* **DATASET ENTRIES**:
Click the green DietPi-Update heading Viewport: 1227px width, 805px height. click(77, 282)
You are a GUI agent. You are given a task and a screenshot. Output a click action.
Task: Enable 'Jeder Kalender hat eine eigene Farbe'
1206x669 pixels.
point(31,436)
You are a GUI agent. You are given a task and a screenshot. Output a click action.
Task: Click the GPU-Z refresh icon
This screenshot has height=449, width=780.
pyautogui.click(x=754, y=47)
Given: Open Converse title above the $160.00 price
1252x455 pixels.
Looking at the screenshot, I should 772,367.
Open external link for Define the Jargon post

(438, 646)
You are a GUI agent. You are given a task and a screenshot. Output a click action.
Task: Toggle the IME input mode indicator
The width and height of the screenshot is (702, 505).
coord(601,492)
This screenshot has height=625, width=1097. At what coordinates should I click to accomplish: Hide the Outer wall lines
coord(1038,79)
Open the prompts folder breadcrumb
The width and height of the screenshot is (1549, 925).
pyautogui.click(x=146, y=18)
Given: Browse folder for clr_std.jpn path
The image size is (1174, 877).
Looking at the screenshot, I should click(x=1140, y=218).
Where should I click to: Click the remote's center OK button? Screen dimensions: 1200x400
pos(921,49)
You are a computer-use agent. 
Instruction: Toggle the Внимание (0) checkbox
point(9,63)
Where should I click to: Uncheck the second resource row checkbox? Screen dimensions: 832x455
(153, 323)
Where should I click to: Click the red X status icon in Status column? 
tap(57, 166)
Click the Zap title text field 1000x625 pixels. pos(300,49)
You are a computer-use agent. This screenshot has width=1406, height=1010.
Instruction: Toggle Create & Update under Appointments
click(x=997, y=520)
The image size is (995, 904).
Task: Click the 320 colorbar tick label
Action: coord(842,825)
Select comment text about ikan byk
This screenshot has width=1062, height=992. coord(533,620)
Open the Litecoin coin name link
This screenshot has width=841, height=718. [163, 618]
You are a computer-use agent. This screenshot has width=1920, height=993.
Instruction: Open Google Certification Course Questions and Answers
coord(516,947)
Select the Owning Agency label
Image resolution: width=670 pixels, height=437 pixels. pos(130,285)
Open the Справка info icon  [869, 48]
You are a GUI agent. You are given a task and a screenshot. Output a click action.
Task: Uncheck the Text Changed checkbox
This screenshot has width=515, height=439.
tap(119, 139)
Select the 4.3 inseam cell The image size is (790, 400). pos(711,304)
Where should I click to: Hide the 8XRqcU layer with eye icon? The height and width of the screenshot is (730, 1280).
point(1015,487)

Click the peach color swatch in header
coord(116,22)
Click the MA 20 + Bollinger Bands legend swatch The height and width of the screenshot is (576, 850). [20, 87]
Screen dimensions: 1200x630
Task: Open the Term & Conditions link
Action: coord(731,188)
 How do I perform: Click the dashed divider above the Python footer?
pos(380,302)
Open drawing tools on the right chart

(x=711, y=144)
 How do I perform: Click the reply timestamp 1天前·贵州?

* **ACTIVITY**: Print exactly the lines of the listing above starting at the line containing "Where should I click to: Uncheck" and ending at the line containing "Select the 4.3", both included.

* **YOUR SOLUTION**:
Where should I click to: Uncheck the second resource row checkbox? Screen dimensions: 832x455
(153, 323)
Where should I click to: Click the red X status icon in Status column? 
tap(57, 166)
Click the Zap title text field 1000x625 pixels. pos(300,49)
You are a computer-use agent. This screenshot has width=1406, height=1010.
Instruction: Toggle Create & Update under Appointments
click(x=997, y=520)
The image size is (995, 904).
Task: Click the 320 colorbar tick label
Action: coord(842,825)
Select comment text about ikan byk
This screenshot has width=1062, height=992. coord(533,620)
Open the Litecoin coin name link
This screenshot has width=841, height=718. [163, 618]
You are a computer-use agent. This screenshot has width=1920, height=993.
Instruction: Open Google Certification Course Questions and Answers
coord(516,947)
Select the Owning Agency label
Image resolution: width=670 pixels, height=437 pixels. pos(130,285)
Open the Справка info icon  [869, 48]
You are a GUI agent. You are given a task and a screenshot. Output a click action.
Task: Uncheck the Text Changed checkbox
This screenshot has width=515, height=439.
tap(119, 139)
Select the 4.3 inseam cell The image size is (790, 400). pos(711,304)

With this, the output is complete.